(QUOTED TEXT)
------------------------------------------------

My C++ DP+DFS solution (4ms)


  • 14
    D

    The basic idea is to use DP to create an array isBreakable[i] to indicate whether s[i..sSize-1] is breakable. Then we can use such information to help us speed up the DFS path build process (buildPath). Learned from other posts, I first calculated minlen and maxlen to speed up the process.

    class Solution {
    private: //DFS path build function
        void buildPath(bool isBreakable[], string &s, int pos, vector<string> &res, string curP, unordered_set<string>& wordDict, int minlen, int maxlen)
        {
            int i, len = s.size();
            for(i =minlen; i<= min(maxlen, len - pos); ++i)
                if( isBreakable[pos+i] && wordDict.count(s.substr(pos,i)) ) 
                    if(pos+i == len) res.push_back(curP + s.substr(pos,i));
                    else buildPath(isBreakable, s, pos+i, res, curP + s.substr(pos,i) + " ", wordDict, minlen, maxlen);
        }
        
    public:
        vector<string> wordBreak(string s, unordered_set<string>& wordDict) {
            int sSize = s.size(), len, i, minlen = INT_MAX, maxlen = INT_MIN;
            vector<string> res;
            bool isBreakable[sSize+1];
            fill_n(isBreakable, sSize+1, false);
                
            for (string word : wordDict) { // find the minimum and maximum word length 
                minlen = min(minlen, (int)word.length());
                maxlen = max(maxlen, (int)word.length()); 
            }        
            //DP to build isBreakable
            for(i=sSize-minlen, isBreakable[sSize]= true; i>=0; --i)

------------------------------------------------

(DATA ENTRIES)
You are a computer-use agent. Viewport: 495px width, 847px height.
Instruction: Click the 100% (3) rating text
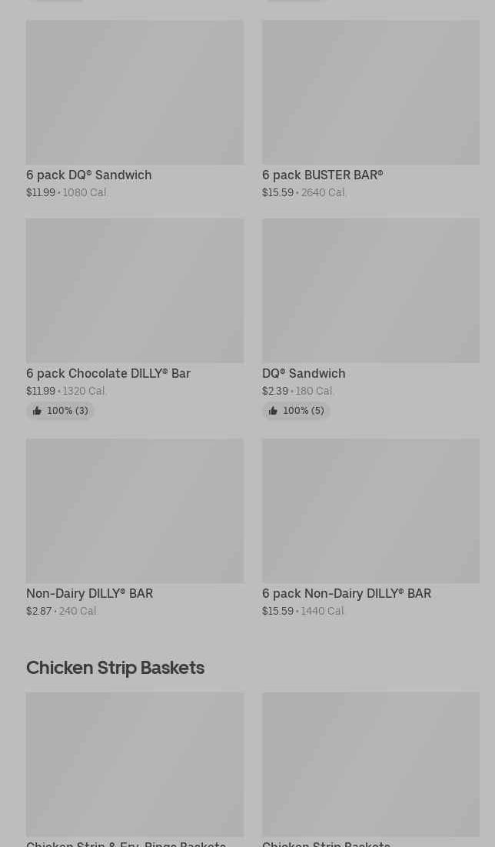(x=68, y=411)
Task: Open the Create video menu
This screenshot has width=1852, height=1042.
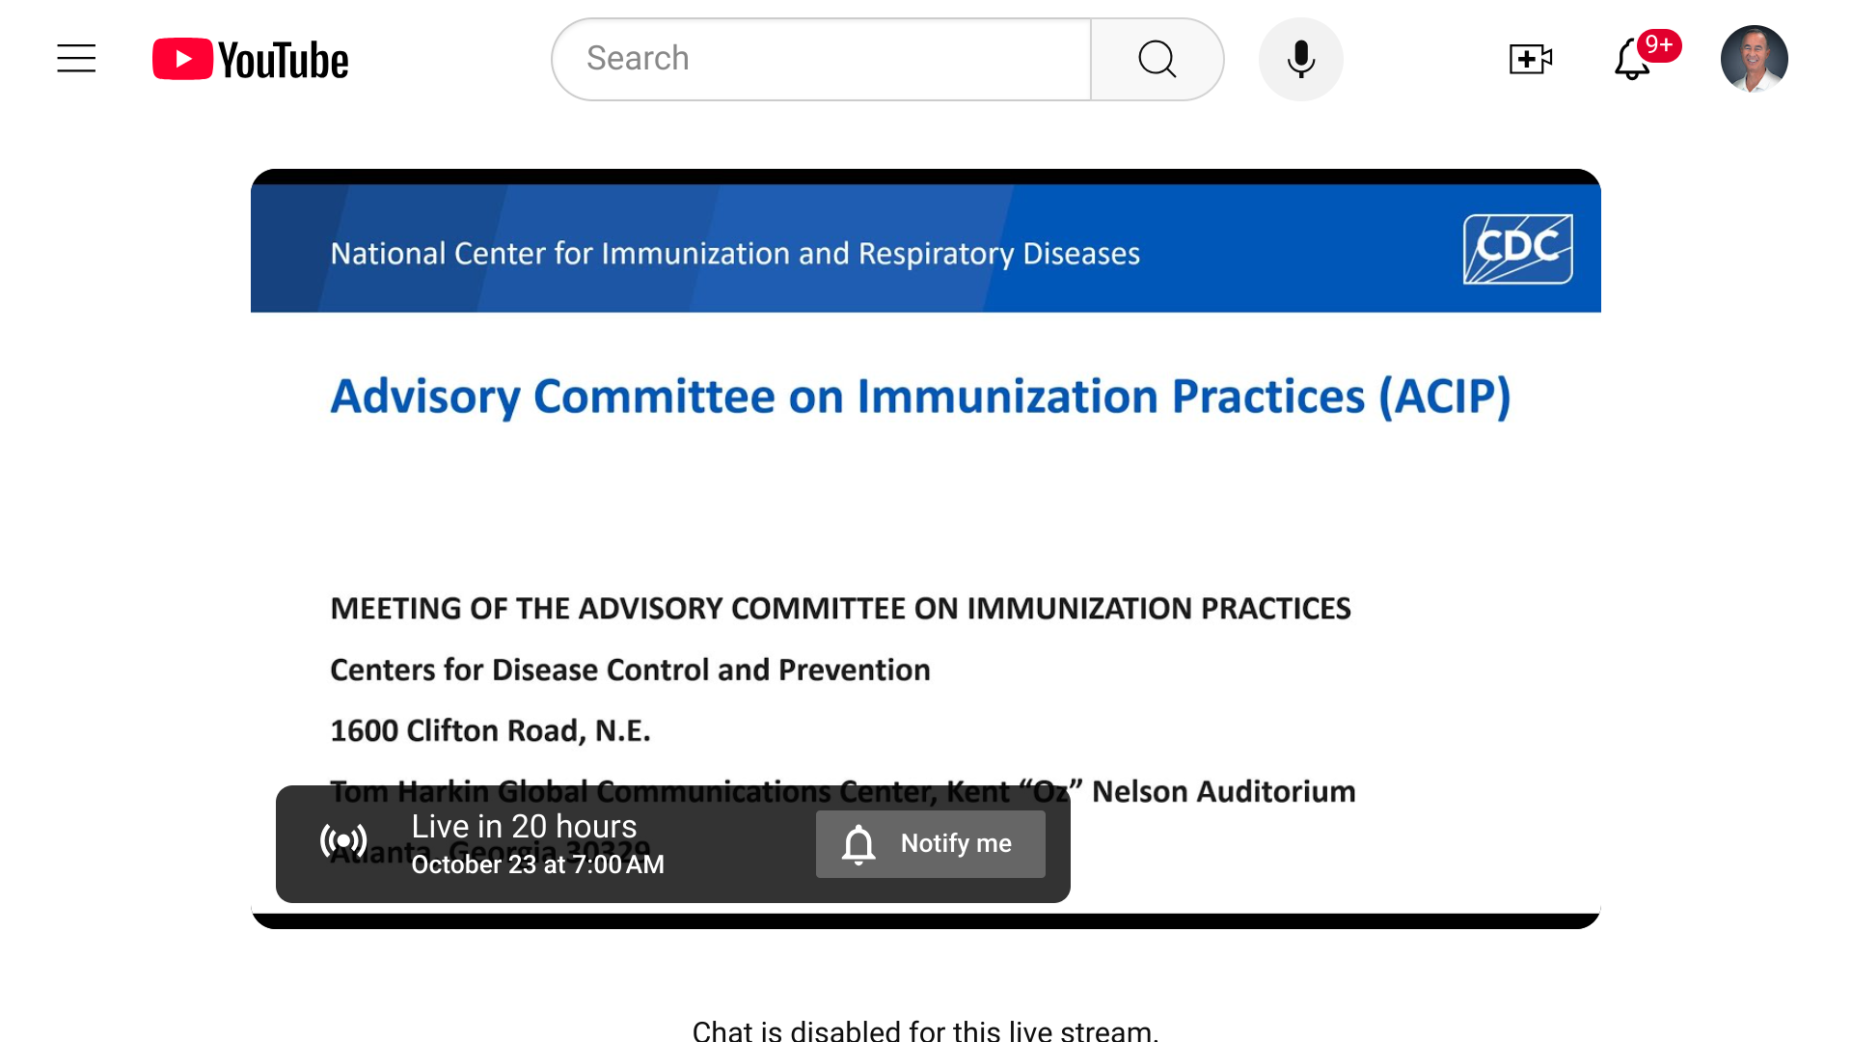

------------------------------------------------

(TASKS)
1 > From the C++ word break post, extract the passage starting with "My C++ DP+DFS" and going on through "up the process.".
2 > Render this sentence from the C++ word break post in Spanish: "Then we can use such information to help us speed up the DFS path build process (buildPath)."

(RESULTS OF THE EXERCISE)
1 >
My C++ DP+DFS solution (4ms)


  • 14
    D

    The basic idea is to use DP to create an array isBreakable[i] to indicate whether s[i..sSize-1] is breakable. Then we can use such information to help us speed up the DFS path build process (buildPath). Learned from other posts, I first calculated minlen and maxlen to speed up the process.

2 > Luego podemos usar esa información para ayudarnos a acelerar el proceso de construcción de rutas de la DFS (buildPath).